Which solution would be best for its customers?

Which solution would be best for you?

Question: Is anyone willing to be on the other end of their suggested avenue of communication?

Question: What is the most effective way that other car companies CEO's communicate with their customers?

Lastly - Should Tesla Care?

Here is an attempt.

Tesla is hiring people to address complaints to Elon Musk on Twitter - Electrek


----------



## Ed Woodrick (May 26, 2018)

Maybe the mailbox portion in the app?

How do other manufacturers do it? By salespeople, until you buy the car, at which time they no longer care about you. Except for spam mail to upsell service or buy another new car.


----------



## Garlan Garner (May 24, 2016)

Ed Woodrick said:


> Maybe the mailbox portion in the app?
> 
> How do other manufacturers do it? By salespeople, until you buy the car, at which time they no longer care about you. Except for spam mail to upsell service or buy another new car.


Great point about the upselling. I hate that.


----------



## JasonF (Oct 26, 2018)

I would say any and all communication, as long as one particular kind isn't excessively required. You know, like when a government agency mails you a letter to acknowledge that you accessed their web site.

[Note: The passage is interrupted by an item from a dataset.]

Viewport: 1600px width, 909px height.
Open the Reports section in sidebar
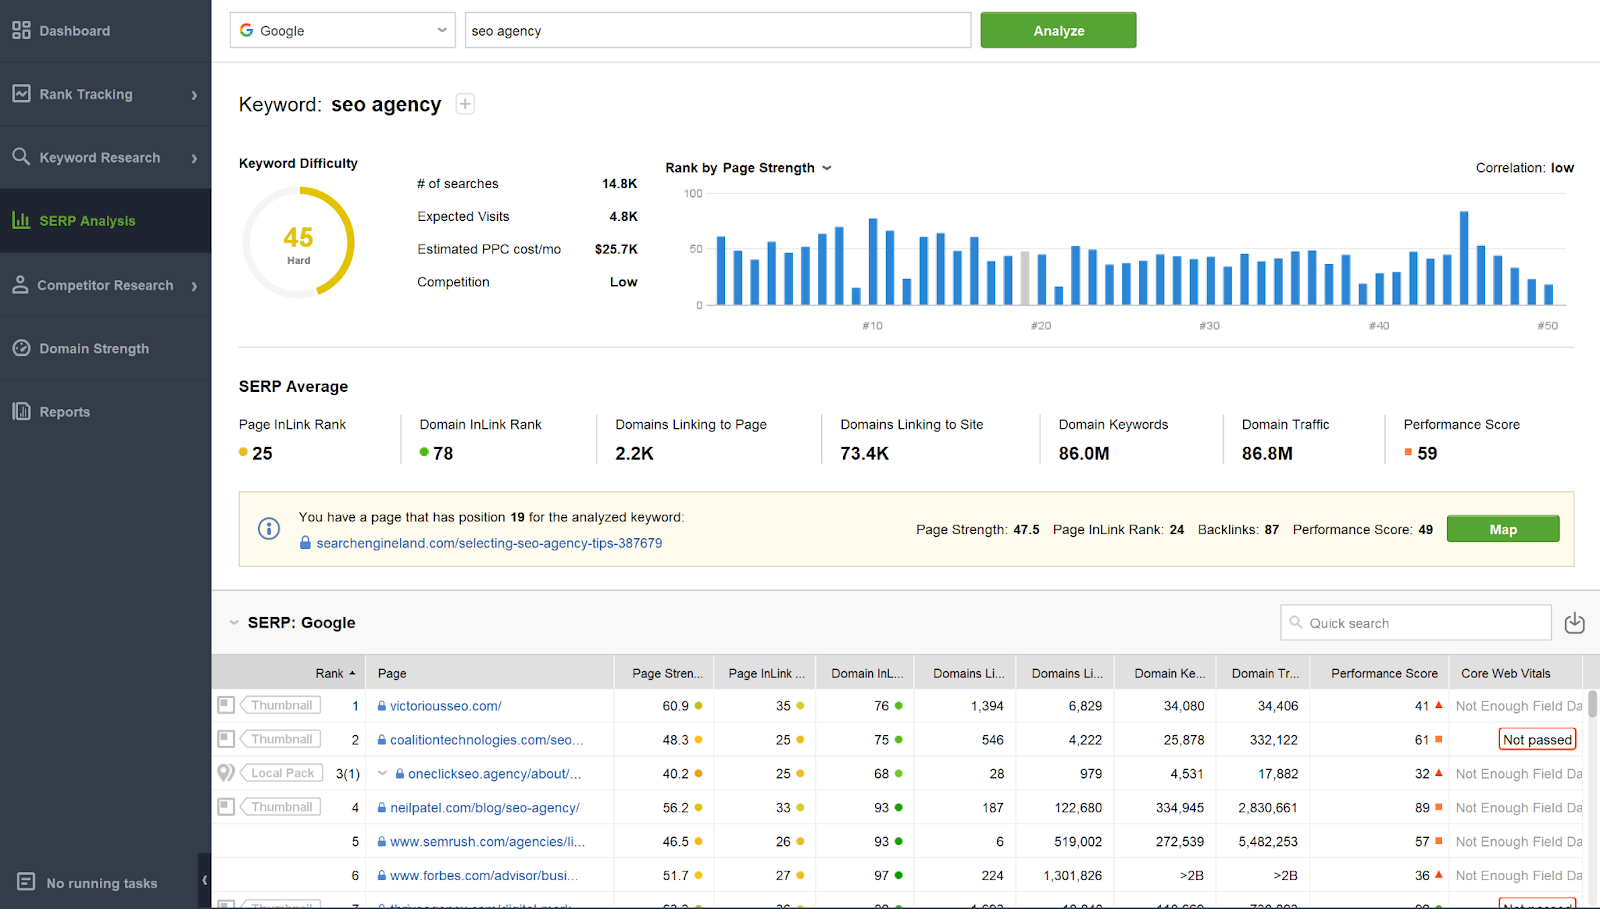pyautogui.click(x=64, y=412)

I think Tesla can go a long way with communicating by implementing a sort of ticket system built into the app, complete with current status display:

- You could book a service appointment with the app, and the status says "Pending". Then when one of their techs communicates with you, "Waiting for Response" (so you know to check your texts/emails/voice messages). Then "Appointment Scheduled". If it's mobile service, the status shows the estimated ETA. Finally, if it's at the service center, the app should give you daily updates to what the tech did today - it's not additional paperwork for them, since the tech has to enter that information anyway for the company! And finally, if it's at a service center, you will get a "Ready for Pickup" status and a combo summary of everything they did.

- If you have a bug report or suggestion, that should appear in the app, and be eventually updated with a status like "Duplicate" or "Please supply more info", or "Sent to Software Team". If Apple can have update their bug radar for hundreds of thousands of submissions, Tesla can handle it too.

- Roadside assistance (emergency) should appear like a service appointment does, with an ETA for the tow arrival.

Additionally, Tesla should allow anyone to visit the web site or app to order parts, and cross-reference _safe_ interactive documentation on replacing the part. Note I said _safe_ - obviously they couldn't provide instructions for hazardous or dangerous procedures. But changing the 12 volt battery, replacing plastic pieces inside the car, even replacing your own damaged bumper cover, headlights, or taillights shouldn't need to be off limits.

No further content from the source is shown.